Domingo foi dia de Atletiba, terminou 1 a 1 no Joaquim Américo. Domingo foi dia de tretas, e no Terminal do Fazendinha, um atleticano perdeu os cinco dedos, após a explosão de uma bomba, decorrente de um confronto entre adeptos dos grandes clubes da capital paranaense. Domingo foi dia da Parada da Diversidade, a popular parada Gay que ocorre ano após ano no centro de Curitiba. E não é que os torcedores do coxa ficaram revoltados?
Sim, revoltados. Depois que alguns rapazes decidiram mostrar o seu orgulho pelo coxa na comemoração, devidamente trajados com uniformes da equipe, a galera do verdão ficou indignada com a postura dos mesmos.
Qual é a razão de tanta raiva, coxarada? Para que tanto ódio? Vocês acham que torcer pelo Coritiba é sinônimo de masculinidade? Parem! Nos tempos de hoje, torcer para time nenhum é sinônimo de masculinidade, e em um evento que, de acordo com os organizadores, movimentou a presença de mais de 100 mil pessoas, com certeza bem mais que os três coxas focados na foto marcaram presença, como também paranistas e rubro-negros.
E tem outra. Não adianta tentar organizar represálias contra os garotos. Não adianta. Tendência é tendência. E não é simplesmente manter o argumento de um torcedor coxa, que dizia ontem pelas ruas do centro de Curitiba: “vamos acabar com isso. Se não vira festa”. Para ele eu respondo. Vira nada, amigão.
O que vai acontecer é apenas que os coxa-brancas vão sair de cima do muro e viver em harmonia. Não adianta dizer também que homossexualidade no futebol é coisa nova. Memoráveis e antigas torcidas como a Coligay, do Grêmio, e a Flagay, do Mengo carioca, estão aí para provar o contrário.
O respeitado presidente do St. Pauli da Alemanha também. Trata-se de Corny Littmann, militante gay. Chefe de um dos times que apesar de pequeno em títulos, é grande em torcedores e consideração no mundo todo. Tudo pela proposta liberal do clube, não apenas na questão da sexualidade, ou pelo posicionamento anti-fascista da equipe. É a chance do coxa se promover.
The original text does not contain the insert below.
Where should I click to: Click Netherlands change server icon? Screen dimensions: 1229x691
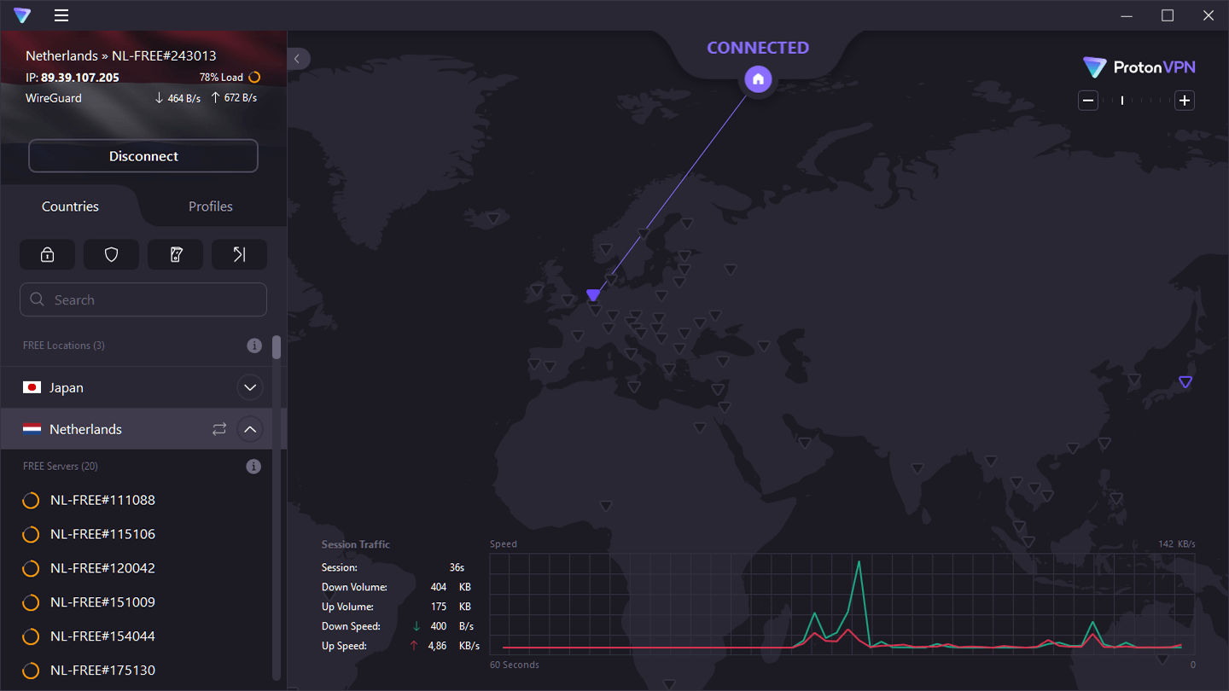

E digo mais. Não adianta “arrepiar” os caras e dizer, “não usem a camisa da império!”. O movimento gay curitibano, representado pelo Grupo Dignidade, tem tanta força, que se haver represálias, eles não teriam medo algum de organizar uma nova parada da diversidade, fora de época, na frente da sede da Império.
O resultado seria algo similar como ocorreu no Shopping Frei Caneca, em São Paulo. Depois que um casal gay foi expulso do recinto, por trocar chamegos na praça de alimentação, o movimento gay deu o troco. Voltou lá em peso. Dia após dia. E hoje, até mesmo devem "agradecer" pela intolerância do segurança. Com o fato puderam mostrar a representatividade e união da classe, que não é mais expulsa do recinto. É respeitada e convidada a se encontrar no shopping!
Portanto, atentem-se torcedores do Coritiba. Homofobia está virando crime previsto em lei. E se realmente cumprirem a promessa de reprimir os garotos do coxa que estavam na passeata gay....eles invadem o Couto Pereira. Nem que para isso seja preciso trocar as cores do verdão pela do arco-íris.